De improviso rompió el silencio un grito espantoso de Polilla:

—¡A él! ¡A él! ¡A él!

—¿Cómo? ¿Qué? ¿Todavía… algo? ¿Todavía algo más? ¿Acaso no basta ya? Polilla dejó el dedo, se arrojó sobre Sifon y le aplicó un sopapeadísimo sopapo. Bobek y Hopek se arrojaron sobre Conejo y Pyzo, respectivamente, y les aplicaron respectivos sopapos. Cayeron. Un montón de cuerpos en el suelo y, por encima de ellos, yo, inmóvil, tal un superarbitro.

En breves instantes Pyzo y Conejo estaban ya atados con los tirantes; Polilla se sentó sobre Sifón y comenzó a jactarse descaradamente:

—¡Ah, mi adolescentucho inocente! ¿Creías vencerme? El dedito arriba y todo arreglado ¿no es cierto? ¡Ah, ah…! (Aquí abusó del más atroz vocabulario).

—Suéltame —gimió Sifón.

—¿Soltar? ¡En seguida te soltaré! Te soltaré en seguida pero no sé si te soltaré igual que eres ahora. Sí, sí, en seguida… pero antes charlaremos un rato. Dame tu orejita. Te acordarás de mí. Dame tu orejita. Por suerte se puede todavía penetrar al interior por vía de las orejas… entraré… entraré… dame, te digo, la oreja…

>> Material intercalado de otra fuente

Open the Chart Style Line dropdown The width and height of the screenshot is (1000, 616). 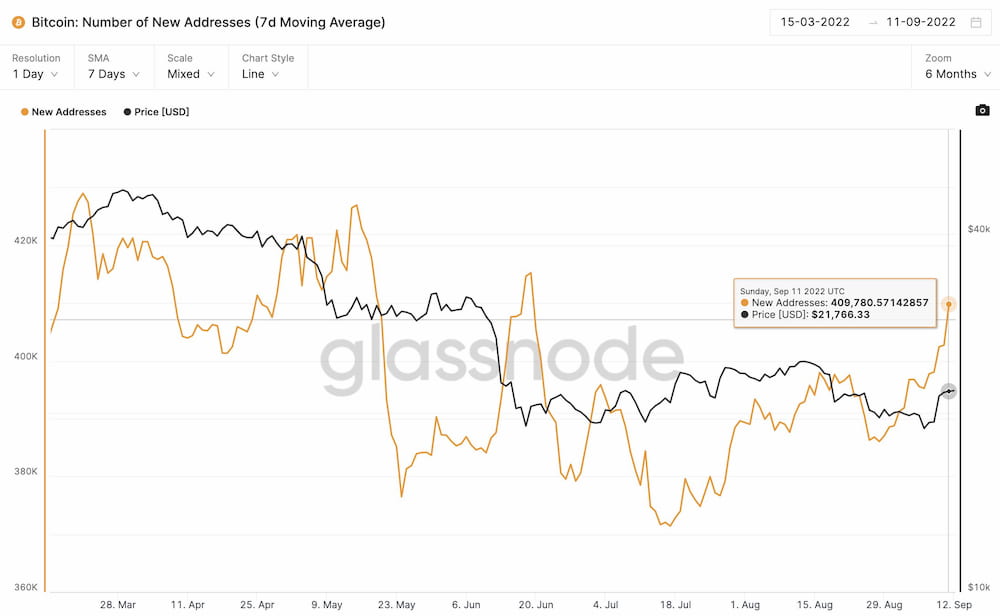(x=260, y=74)
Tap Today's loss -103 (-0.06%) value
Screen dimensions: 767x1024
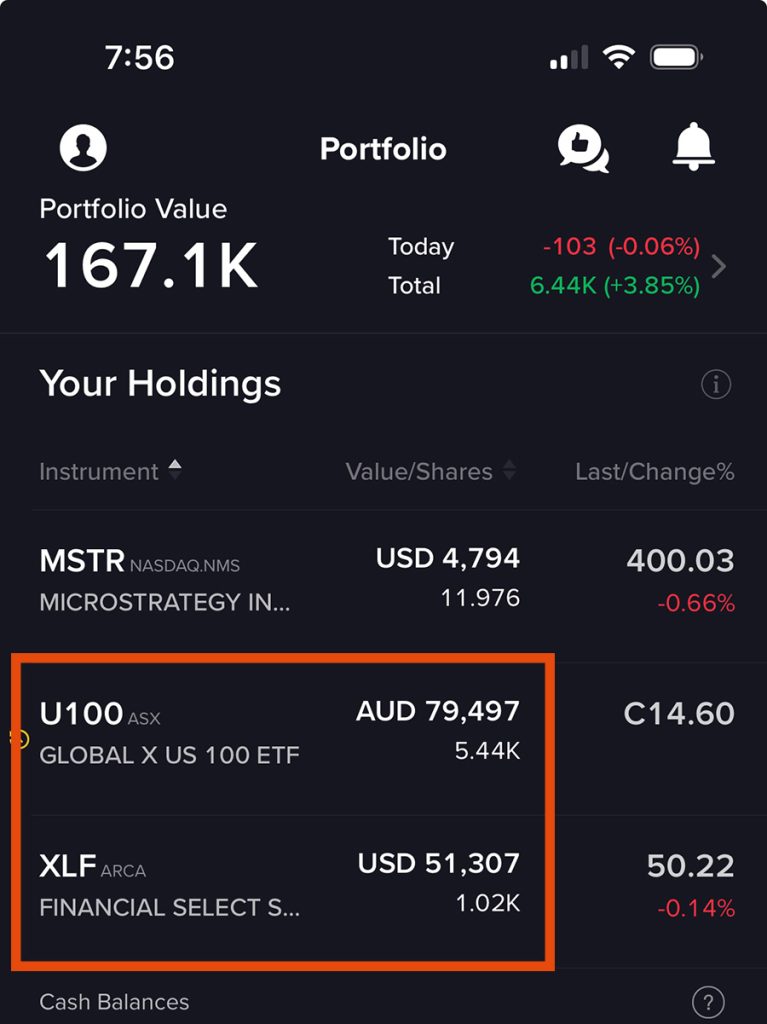621,246
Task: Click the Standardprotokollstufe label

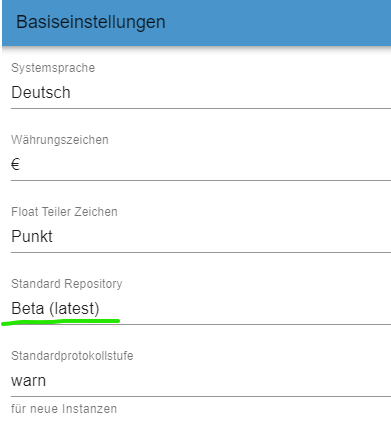Action: 72,356
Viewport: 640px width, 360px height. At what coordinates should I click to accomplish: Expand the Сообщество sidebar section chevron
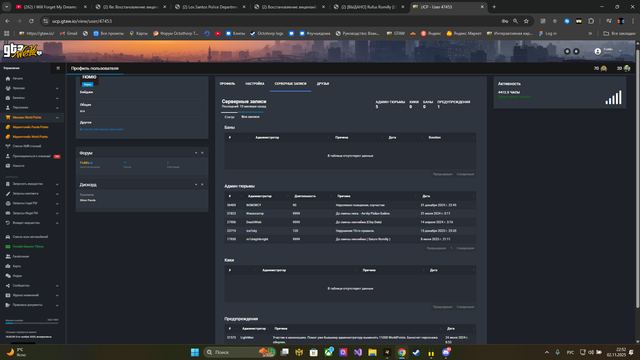[57, 286]
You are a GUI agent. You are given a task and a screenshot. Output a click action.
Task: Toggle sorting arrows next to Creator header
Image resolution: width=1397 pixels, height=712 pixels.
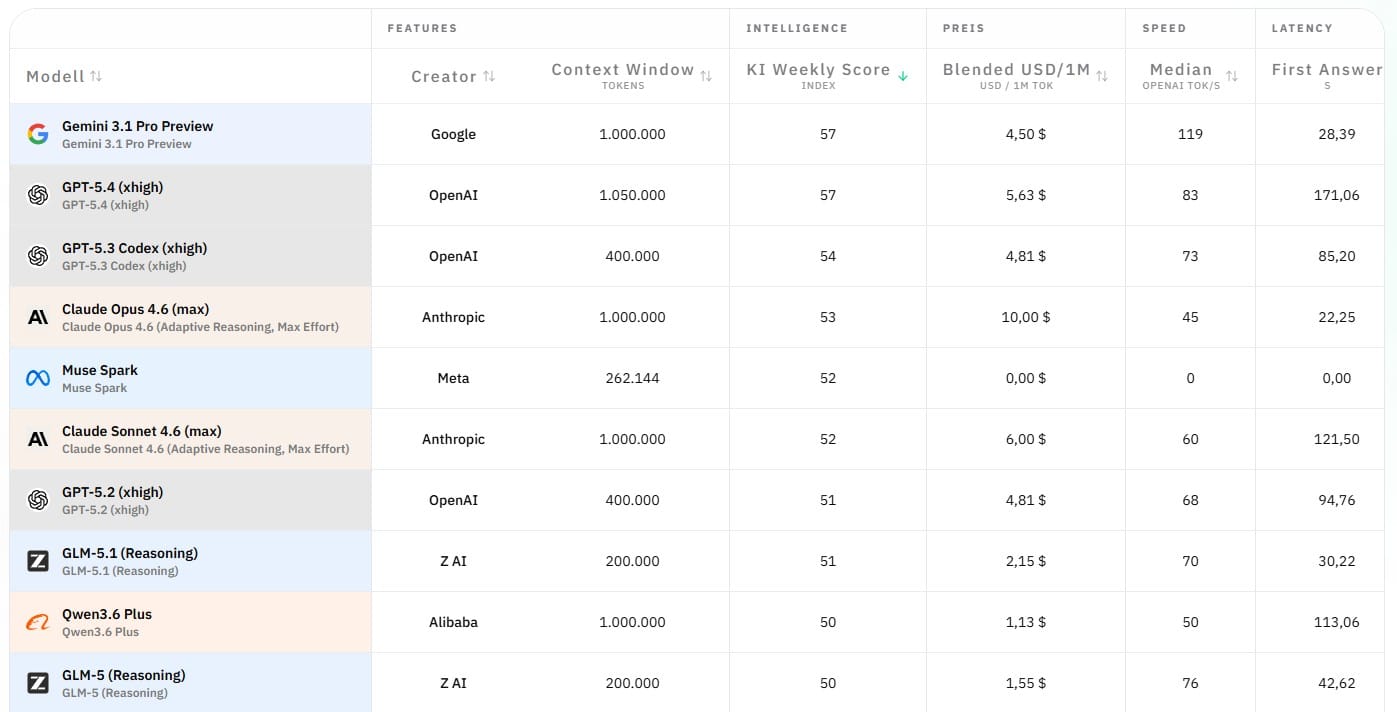pyautogui.click(x=489, y=76)
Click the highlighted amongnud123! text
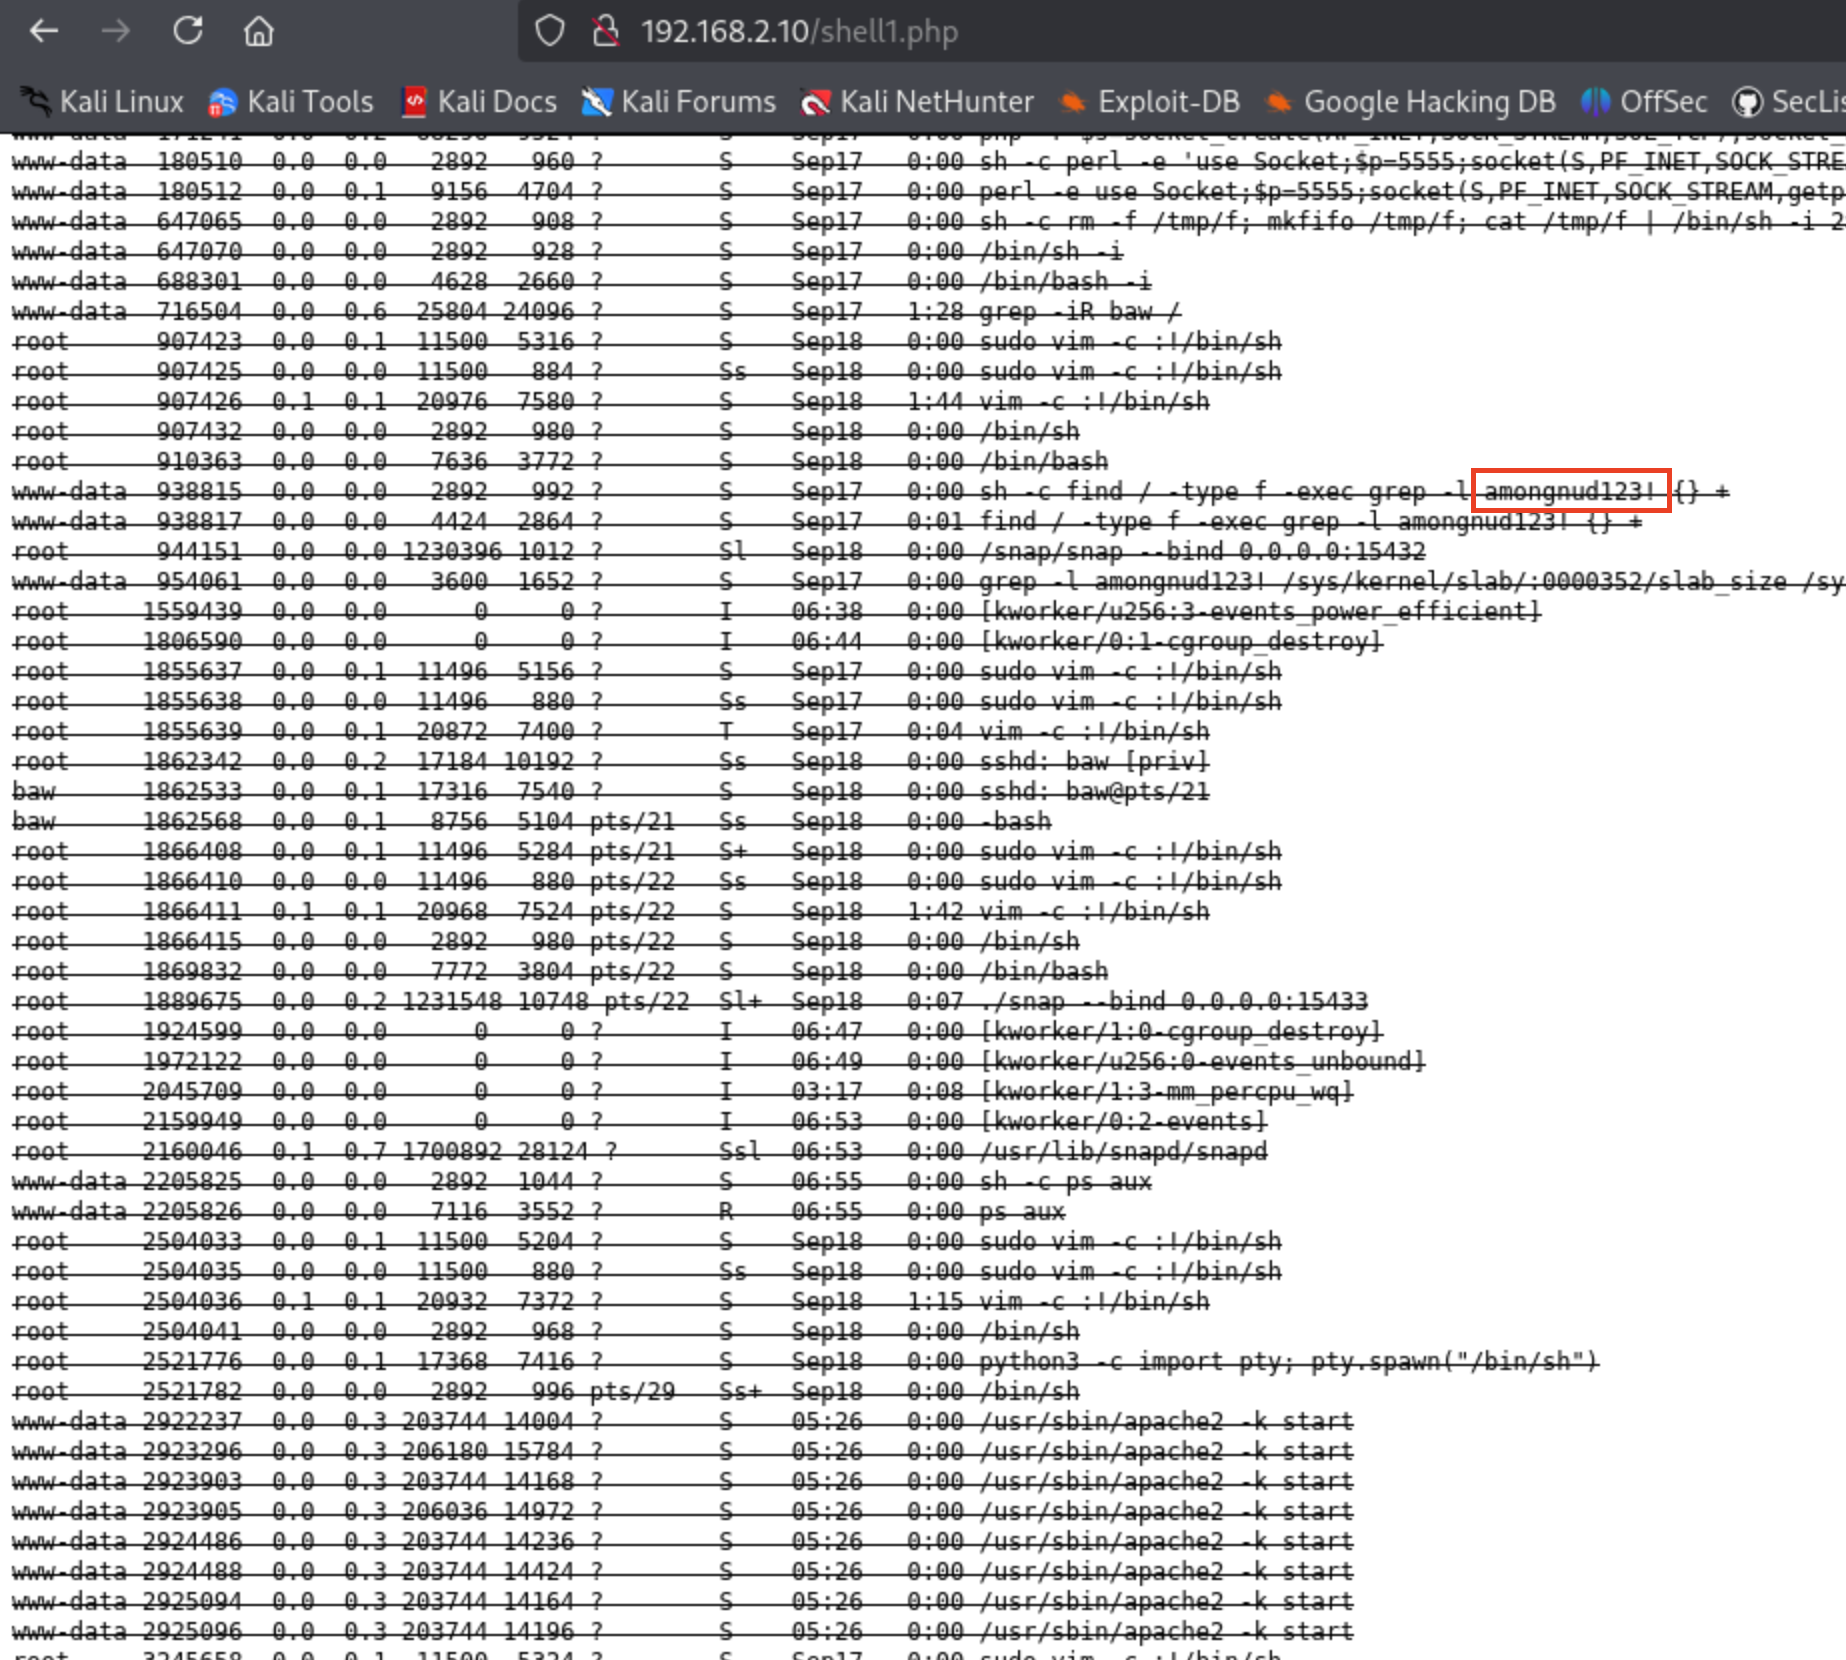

Se inclinó sobre él y empezó a hablar en voz baja. Sifón chilló como un lechón asesinado y saltó tal un pez sacado del agua. ¡Polilla le apretó! Y se efectuó una verdadera persecución en el suelo porque Polilla buscaba con su boca una y otra oreja de Sifón, quien, cabeceando, trataba de que sus orejas huyeran. Y rugió por fin… Viendo que no podía huir, rugió para tapar las mortíferas palabras de Polilla que le iniciaban y le enteraban. Rugía de modo lúgubre, terrible, se hizo todo él un grito primitivo y desesperado. ¡No! ¡Era increíble que los ideales pudiesen emitir semejante rugido del bisonte salvaje en la selva! El verdugo rugió también:

—¡Mordaza! ¡Mordaza! ¡Métele mordaza! ¿Qué esperas? ¡Mordaza! ¡Métele el pañuelo!

¡Me vociferaba a mí! ¡Era yo quien debía poner la mordaza! Pues Bobek y Hopek, a horcajadas sobre sus árbitros respectivos, no podían moverse. ¡No, no quería! ¡No podía! Me quedé inmóvil y me heló el asco de todo gesto, de toda palabra, de toda forma de expresión. ¡Oh, superárbitro! Mi treintena, treintena, ¿dónde está la treintena mía, dónde está mi treintena? ¡Ya no hay treintena! Y de improviso Pimko aparece en la puerta de la clase, de pie, con zapatos amarillos de gamuza, un sobretodo gris y el bastón en la mano. Estaba de pie. De un modo tan absoluto y definitivo como si hubiese estado sentado.